Another differential consideration is clear cell RCCs. Clear cell RCCs are composed of polygonal or cuboidal cells with clear or granular-eosinophilic cytoplasm. The pattern of growth is predominantly solid, alveolar and acinar, separated by fibrovascular septa, but may be admixed with cystic, papillary, tubular, and sarcomatoid patterns. Ronkainen et al. found CD56 positivity in 18% (23/128) of clear cell RCCs . The morphologic and immunophenotypic features in common may lead to difficulty in distinguishing these entities. Nevertheless, paragangliomas lack the morphologic diversity which is seen in clear cell RCCs. Furthermore, immunohistochemistry may be helpful in differentiating clear cell RCC from paraganglioma. Clear cell RCCs are frequently immunoreactive with antibodies to CK8/18,vimentin, and CD10; this reactivity is not seen in paragangliomas.
Although varying combinations of capsular invasion, vascular invasion, necrosis, and mitotic activity have been seen in malignant paragangliomas, such features are commonly noted in tumors that have an indolent clinical course. None of them are found to be reliable to identify malignant biological behavior. A labeling index for Ki-67 may contribute to the differential diagnosis . Due to the different scoring protocols with counts, the Ki-67 labeling in assessing malignancy is not widely accepted in clinical practice. The loss of S-100 protein has been reported to correlate with a more biologically aggressive clinical course for pheochromocytomas and paragangliomas . In a study reported by Granger et al. , metastatic paragangliomas contained sustentacular cells in both the primary and metastatic lesions. The presence of sustentacular cells in the primary tumors could not be used as an absolute indicator of tumor metastatic potential. In our case, the sustentacular cells were absent. It should be noted that absence of sustentacular cells is not required for a diagnosis of malignancy. The presence of the pigment dosen’t appear to alter the biological behavior of paragangliomas. Distant metastases and invasion of adjacent organs are the only reliable indicators of malignancy. Although the presented tumor was extra-adrenal, the absence of local invasion and distance metastases showed the benign nature of this lesion.

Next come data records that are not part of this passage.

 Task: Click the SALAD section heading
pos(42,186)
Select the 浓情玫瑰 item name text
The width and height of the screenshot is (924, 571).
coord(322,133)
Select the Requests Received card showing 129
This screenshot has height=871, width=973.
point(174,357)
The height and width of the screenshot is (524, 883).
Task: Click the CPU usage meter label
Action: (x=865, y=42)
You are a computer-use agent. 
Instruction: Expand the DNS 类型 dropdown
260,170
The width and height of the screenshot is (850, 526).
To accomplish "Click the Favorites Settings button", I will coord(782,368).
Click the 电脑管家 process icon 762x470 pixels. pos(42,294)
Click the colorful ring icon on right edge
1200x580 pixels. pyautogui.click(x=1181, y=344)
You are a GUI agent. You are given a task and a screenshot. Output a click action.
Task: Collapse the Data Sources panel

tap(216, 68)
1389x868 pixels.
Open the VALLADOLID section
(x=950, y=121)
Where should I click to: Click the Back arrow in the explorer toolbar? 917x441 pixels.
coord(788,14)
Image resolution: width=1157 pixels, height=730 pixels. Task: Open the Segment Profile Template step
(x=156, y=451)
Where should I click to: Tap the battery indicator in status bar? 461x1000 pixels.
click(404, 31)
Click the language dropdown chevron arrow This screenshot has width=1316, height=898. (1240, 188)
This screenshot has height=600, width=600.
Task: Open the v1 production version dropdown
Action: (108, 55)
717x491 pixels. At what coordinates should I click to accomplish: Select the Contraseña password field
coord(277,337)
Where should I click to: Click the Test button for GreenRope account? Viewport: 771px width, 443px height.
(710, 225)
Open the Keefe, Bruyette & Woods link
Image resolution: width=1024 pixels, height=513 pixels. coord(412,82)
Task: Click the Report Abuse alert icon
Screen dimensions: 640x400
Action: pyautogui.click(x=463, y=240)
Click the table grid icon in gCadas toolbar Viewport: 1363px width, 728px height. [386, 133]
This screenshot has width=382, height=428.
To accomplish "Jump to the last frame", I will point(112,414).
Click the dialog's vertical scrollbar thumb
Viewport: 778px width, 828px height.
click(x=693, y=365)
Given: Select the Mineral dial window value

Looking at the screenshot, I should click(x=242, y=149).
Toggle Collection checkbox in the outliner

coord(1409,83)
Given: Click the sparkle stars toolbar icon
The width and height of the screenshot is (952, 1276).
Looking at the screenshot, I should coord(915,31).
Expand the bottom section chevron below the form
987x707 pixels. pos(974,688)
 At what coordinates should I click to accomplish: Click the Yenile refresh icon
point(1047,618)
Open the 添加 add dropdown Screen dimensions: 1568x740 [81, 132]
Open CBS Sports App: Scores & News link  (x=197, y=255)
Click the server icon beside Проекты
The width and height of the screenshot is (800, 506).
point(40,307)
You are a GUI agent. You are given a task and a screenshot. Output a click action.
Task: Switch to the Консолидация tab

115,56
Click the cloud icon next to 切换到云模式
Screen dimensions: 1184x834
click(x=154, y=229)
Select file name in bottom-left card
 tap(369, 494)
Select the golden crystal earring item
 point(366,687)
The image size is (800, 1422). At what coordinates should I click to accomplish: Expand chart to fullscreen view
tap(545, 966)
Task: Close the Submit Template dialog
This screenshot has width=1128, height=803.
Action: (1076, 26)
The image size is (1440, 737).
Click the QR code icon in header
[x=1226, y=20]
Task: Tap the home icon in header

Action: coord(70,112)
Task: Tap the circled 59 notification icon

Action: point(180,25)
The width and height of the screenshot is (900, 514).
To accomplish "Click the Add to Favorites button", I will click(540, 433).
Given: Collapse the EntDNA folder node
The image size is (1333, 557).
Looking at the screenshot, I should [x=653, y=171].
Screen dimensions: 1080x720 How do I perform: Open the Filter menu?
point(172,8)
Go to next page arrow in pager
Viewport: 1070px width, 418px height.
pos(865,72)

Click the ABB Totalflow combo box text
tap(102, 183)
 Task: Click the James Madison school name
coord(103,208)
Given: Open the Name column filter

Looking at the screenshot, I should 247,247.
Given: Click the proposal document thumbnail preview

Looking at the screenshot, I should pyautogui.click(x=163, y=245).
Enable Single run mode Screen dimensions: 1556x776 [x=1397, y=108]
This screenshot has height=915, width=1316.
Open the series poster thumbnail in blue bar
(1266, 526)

Since there are no definite microscopic criteria for the distinction between benign and malignant tumors, complete surgical resection is the treatment of choice and careful follow-up is necessary.
In conclusion, pigmented paraganglioma is rare. We have described a pigmented paraganglioma which represents the first case of pigmented paraganglioma originating from the kidney and expands the morphologic spectrum of these unusual tumors.
Written informed consent was obtained from the patient for publication of this Case Report and any accompanying images. A copy of the written consent is available for review by the Editor-in Chief of this journal.
The authors thank Dr. Tailing Wang for all her support and encouragement and Ruihong Sheng, Ziang Pan for assistance with electron microscopy.